ACTIONS TO TAKE>
**1.** Translate this sentence from the abstract on vibration-induced nystagmus into Spanish: "Nystagmus was documented and its corresponding slow phase velocity measured with a videonystagmography system."
**2.** Continue the abstract on vibration-induced nystagmus in normal subjects and dizzy patients from where it stops.

EXTRACT PROVIDED Start Marker

Vibration induced nystagmus in normal subjects and in patients with dizziness. A videonystagmography study
Clínica Universitaria de Navarra, Dpto. de ORL, Pio XII 36, 31008 Pamplona, Navarra, Spain.
To analyze the incidence and characteristics of vibration-induced nystagmus in normal subjects and in patients with vertigo.
STUDY DESIGN AND SETTING
This is a prospective analysis of the effect of vibration on several points of the skull in 38 normal subjects, 10 patients who had undergone labyrinthectomy and 125 consecutive patients with dizziness referred to a tertiary care center. Nystagmus was documented and its corresponding slow phase velocity measured with a videonystagmography system.

EXTRACT PROVIDED End Marker
DATA EXTRACTS Start Marker

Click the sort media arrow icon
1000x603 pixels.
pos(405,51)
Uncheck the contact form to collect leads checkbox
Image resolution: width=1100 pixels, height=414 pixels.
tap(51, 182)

DATA EXTRACTS End Marker

ANSWERS TO THE TASKS>
**1.** El nistagmo se documentó y su velocidad de fase lenta correspondiente se midió con un sistema de videonistagmografía.

**2.**
In 81.6% of normal subjects and 80.8% of all patients, nystagmus could be provoked by stimulation of at least one of the points on the skull to which the vibrator was applied. In normals, however, no subject had nystagmus greater than 2.8 degrees s-1 whereas 35.2% of patients did.
The value of the slow-phase velocity of vibration-induced nystagmus can be used to identify a sizeable proportion of patients with a vestibular disorders. Vibration-induced nystagmus is a frequent sign in patients with dizziness and can provide complimentary information about vestibular system function.